#### Short exercise 1
In the bug discussion, which function can set the extra probe definition variables in the top-level TB moz.configure?
#### Short exercise 2
Please list every config variable that the patch in the bug discussion has the telemetry moz.build check for extra probe definition files.

— START Excerpt provided —

Bug 1282098 talks about moving them out of M-C... but I think the consensus was to leave the canonical source in M-C, and have a PyPi package which tracks it (for the data team, which need access to the probe definitions but won't necessarily have M-C).

probe-scraper has it's own copy of the probe parsers, with some changes that haven't yet been merged (see https://github.com/mozilla/probe-scraper/issues/6)

Attached patch allow-extra-probe-definitions.patch (obsolete) (deleted) — Splinter Review

OK, so here's a more fully-formed attempt at patching M-C to handle extra probe definition files.

Firstly, it patches the various code-generation scripts so they can load/merge definitions from multiple files.

Secondly, it alters the telemetry moz.build to check config vars for extra probe definition files:
MOZ_TELEMETRY_EXTRA_SCALAR_FILES
MOZ_TELEMETRY_EXTRA_HISTOGRAM_FILES
MOZ_TELEMETRY_EXTRA_EVENT_FILES

(and those vars can be set in the top-level TB moz.configure using set_config())

I'm not totally happy with this approach, but it's the least-intrusive solution I've come up with. If anyone has a better solution, I'm all ears!
Failing that, I'll try and knock it into a proper proposal for applying to M-C. I suspect it might need breaking up - the mozparser module changes might need to be handled separately.

Attachment #9061260 - Attachment is obsolete: true
Attachment #9061577 - Attachment is obsolete: true
Attachment #9061578 - Attachment is obsolete: true

(In reply to Ben Campbell from comment #23)

Just some notes on the probe parsers:

Bug 1282098 talks about moving them out of M-C... but I think the consensus was to leave the canonical source in M-C, and have a PyPi package which tracks it (for the data team, which need access to the probe definitions but won't necessarily have M-C).

Yes, that's true. The canonical source lives in m-c, and is mirrored to PyPi for easier access by other teams.

probe-scraper has it's own copy of the probe parsers, with some changes that haven't yet been merged (see https://github.com/mozilla/probe-scraper/issues/6)

— END Excerpt provided —
— START Stored records —

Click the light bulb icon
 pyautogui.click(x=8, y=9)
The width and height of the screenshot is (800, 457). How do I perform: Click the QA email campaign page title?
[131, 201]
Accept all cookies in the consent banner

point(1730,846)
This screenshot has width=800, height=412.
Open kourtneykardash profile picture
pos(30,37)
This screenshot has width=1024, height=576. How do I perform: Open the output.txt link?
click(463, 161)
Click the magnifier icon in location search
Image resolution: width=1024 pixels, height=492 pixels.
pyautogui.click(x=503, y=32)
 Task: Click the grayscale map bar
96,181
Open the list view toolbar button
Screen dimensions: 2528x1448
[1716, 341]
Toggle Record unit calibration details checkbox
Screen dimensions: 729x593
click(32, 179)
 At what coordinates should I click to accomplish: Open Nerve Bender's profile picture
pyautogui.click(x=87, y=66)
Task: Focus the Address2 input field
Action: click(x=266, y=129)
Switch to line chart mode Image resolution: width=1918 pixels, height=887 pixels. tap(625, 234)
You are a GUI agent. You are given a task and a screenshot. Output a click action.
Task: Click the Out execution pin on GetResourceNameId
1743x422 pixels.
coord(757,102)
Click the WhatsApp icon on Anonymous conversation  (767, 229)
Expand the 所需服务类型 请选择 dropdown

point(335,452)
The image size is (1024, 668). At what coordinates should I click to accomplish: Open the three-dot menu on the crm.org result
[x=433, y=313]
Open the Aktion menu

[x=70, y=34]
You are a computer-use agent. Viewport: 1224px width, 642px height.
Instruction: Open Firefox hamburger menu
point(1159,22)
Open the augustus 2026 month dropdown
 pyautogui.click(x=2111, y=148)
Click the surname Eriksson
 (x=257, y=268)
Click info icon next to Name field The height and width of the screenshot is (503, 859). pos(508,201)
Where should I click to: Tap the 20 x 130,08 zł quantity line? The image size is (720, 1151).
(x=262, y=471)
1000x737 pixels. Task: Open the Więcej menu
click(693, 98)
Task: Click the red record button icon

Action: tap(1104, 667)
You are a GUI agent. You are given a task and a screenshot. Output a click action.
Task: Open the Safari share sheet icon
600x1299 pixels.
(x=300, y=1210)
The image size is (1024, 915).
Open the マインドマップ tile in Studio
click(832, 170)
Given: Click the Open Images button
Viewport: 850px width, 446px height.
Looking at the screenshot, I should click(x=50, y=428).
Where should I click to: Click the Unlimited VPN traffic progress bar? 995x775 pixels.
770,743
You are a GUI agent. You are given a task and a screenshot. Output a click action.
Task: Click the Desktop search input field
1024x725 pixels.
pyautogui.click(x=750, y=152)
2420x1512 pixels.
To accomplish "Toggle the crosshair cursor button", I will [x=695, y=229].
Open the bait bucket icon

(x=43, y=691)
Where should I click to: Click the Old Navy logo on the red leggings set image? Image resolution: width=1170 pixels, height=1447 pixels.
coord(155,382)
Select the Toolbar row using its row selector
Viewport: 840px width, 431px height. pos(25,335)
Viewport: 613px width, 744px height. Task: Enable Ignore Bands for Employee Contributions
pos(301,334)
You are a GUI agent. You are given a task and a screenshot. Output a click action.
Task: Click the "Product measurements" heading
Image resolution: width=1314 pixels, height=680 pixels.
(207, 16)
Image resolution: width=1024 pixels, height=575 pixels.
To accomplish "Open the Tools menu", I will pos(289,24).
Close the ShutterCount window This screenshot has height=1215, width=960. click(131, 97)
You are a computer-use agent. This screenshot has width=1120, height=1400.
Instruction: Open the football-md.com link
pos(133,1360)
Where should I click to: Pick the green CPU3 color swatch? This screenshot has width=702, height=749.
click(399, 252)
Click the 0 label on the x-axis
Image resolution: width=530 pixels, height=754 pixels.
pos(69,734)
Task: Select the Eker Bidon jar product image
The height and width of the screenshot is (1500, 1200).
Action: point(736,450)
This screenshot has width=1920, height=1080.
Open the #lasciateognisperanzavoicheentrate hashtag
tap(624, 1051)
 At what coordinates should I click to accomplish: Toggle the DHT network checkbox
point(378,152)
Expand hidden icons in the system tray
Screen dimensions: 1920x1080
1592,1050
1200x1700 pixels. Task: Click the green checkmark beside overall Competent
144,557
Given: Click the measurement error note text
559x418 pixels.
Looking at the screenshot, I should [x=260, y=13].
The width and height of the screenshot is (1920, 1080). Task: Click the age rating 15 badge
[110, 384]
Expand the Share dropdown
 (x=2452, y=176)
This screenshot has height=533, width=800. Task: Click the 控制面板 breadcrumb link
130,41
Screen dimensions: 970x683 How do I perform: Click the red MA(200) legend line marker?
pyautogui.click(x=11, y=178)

— END Stored records —

#### Reply 1
set_config()

#### Reply 2
MOZ_TELEMETRY_EXTRA_SCALAR_FILES
MOZ_TELEMETRY_EXTRA_HISTOGRAM_FILES
MOZ_TELEMETRY_EXTRA_EVENT_FILES